No, not of itself.

Dr K’s case concerned the treatment of 14 patients, he admitted 29 allegations and there were a further 42 allegations which were to be determined by the Tribunal.

Dr K had over 20 years of experience and ran a busy practice on his own.  His practice was in a deprived area, he and his family faced threats of serious violence and he was unable to recruit a second GP for his practice.  He had an unblemished record up to the point of the incidents that were alleged to have occurred during 2017 and 2018.

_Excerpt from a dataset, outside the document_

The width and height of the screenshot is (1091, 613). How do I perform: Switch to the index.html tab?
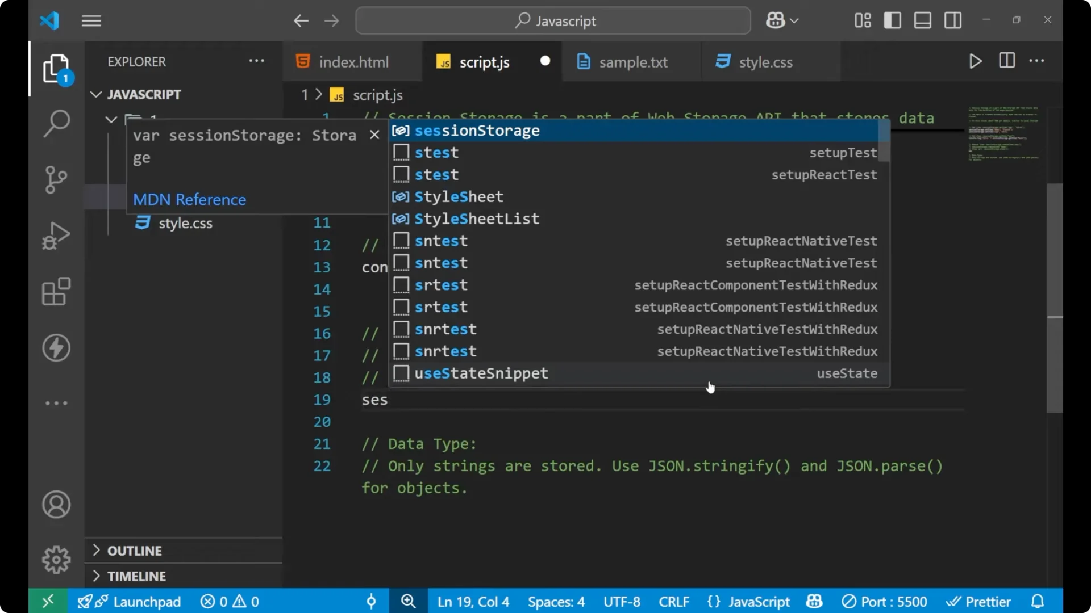pyautogui.click(x=352, y=62)
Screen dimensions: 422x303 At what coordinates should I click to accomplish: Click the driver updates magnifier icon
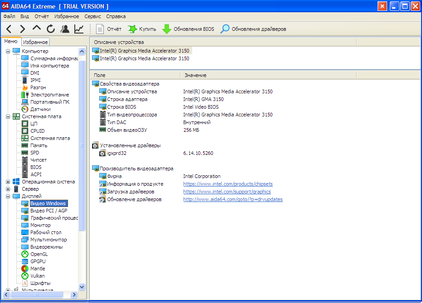(x=225, y=29)
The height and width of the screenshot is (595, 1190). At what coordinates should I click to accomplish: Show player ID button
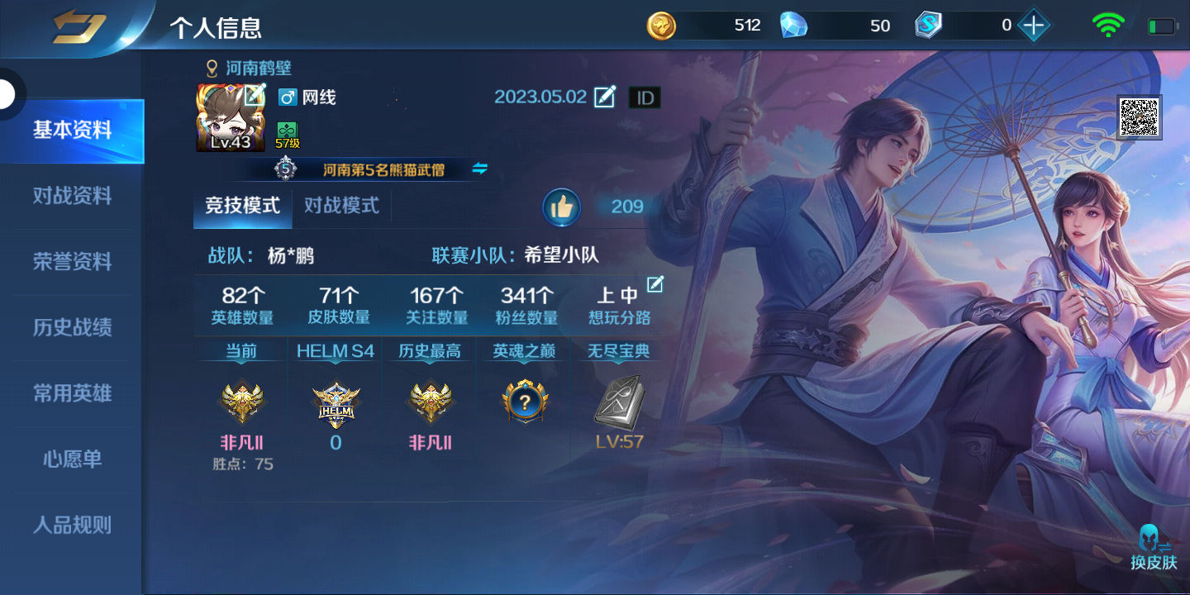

The case included expert evidence from two expert GPs, one instructed by the GMC the other by Dr K.  They disagreed on various points, they each wrote their own report and both contributed to a joint report.  The joint report had agreement in relation to only one patient. The experts agreed the treatment in this isolated case fell seriously below expected standards.  The MPTS correctly noted that where there is a conflict between experts the burden is on the GMC to prove its case and the issue should be resolved in favour of the doctor.

To monumentally oversimplify a more than 50 page judgement; a large number of the allegations concerned a dispute over whether treatment had been provided and the fact that there was no record of the treatment and/or advice.  Dr K’s defence was mostly that he had provided the treatment and advice but due to the pressures of working as a single-handed GP the pressure meant his records lapsed.  There were a good few instances of not recording safety netting advice and time and again on his evidence Dr K stated that it was his usual practice to provide safety netting advice and findings were made by the Tribunal accordingly.  It was not the case there were no records and neither was it the case there had not been thorough examinations.  For example, Dr K had completed a ‘frailty index score’ but not recorded further advice, or there was not a record of a question about iron deficiency when facts indicated it was required. There was also a self-prescribing breach over the period of just over a year but this was not dishonest and there was no deception.

The Tribunal meticulously examined each of the allegations and referred itself to Cohen v GMC [2008] stating that the sequential approach to considering allegations means that not every finding of misconduct will result in a determination of impaired FTP.  The Tribunal therefore found the self-prescribing was not serious misconduct.  As there was only one medical failing in respect of one patient neither did that cross the line.  It should be pointed out even in that instance the patient was asked to return in one week and was given safety netting advice.  The Tribunal recognised the difficult circumstances Dr K worked in and determined it was not misconduct.  Interestingly it also asked itself the question that even if it looked at all the allegations cumulatively would it make a general finding of misconduct.  Its answer was no.

We are most certainly not advising that it would be acceptable henceforth to simply abandon all record keeping, that is not the conclusion to draw from this case.  Quite the reverse.  No two cases are the same and we can provide advice if you face allegations regarding your record keeping.  Domain 1 of GMP includes provision at sections 19 to 21 spelling out the requirement for clear accurate and legible clinical records which contain findings, decisions, patient advice, any prescribed drugs or treatment and you should identify yourself.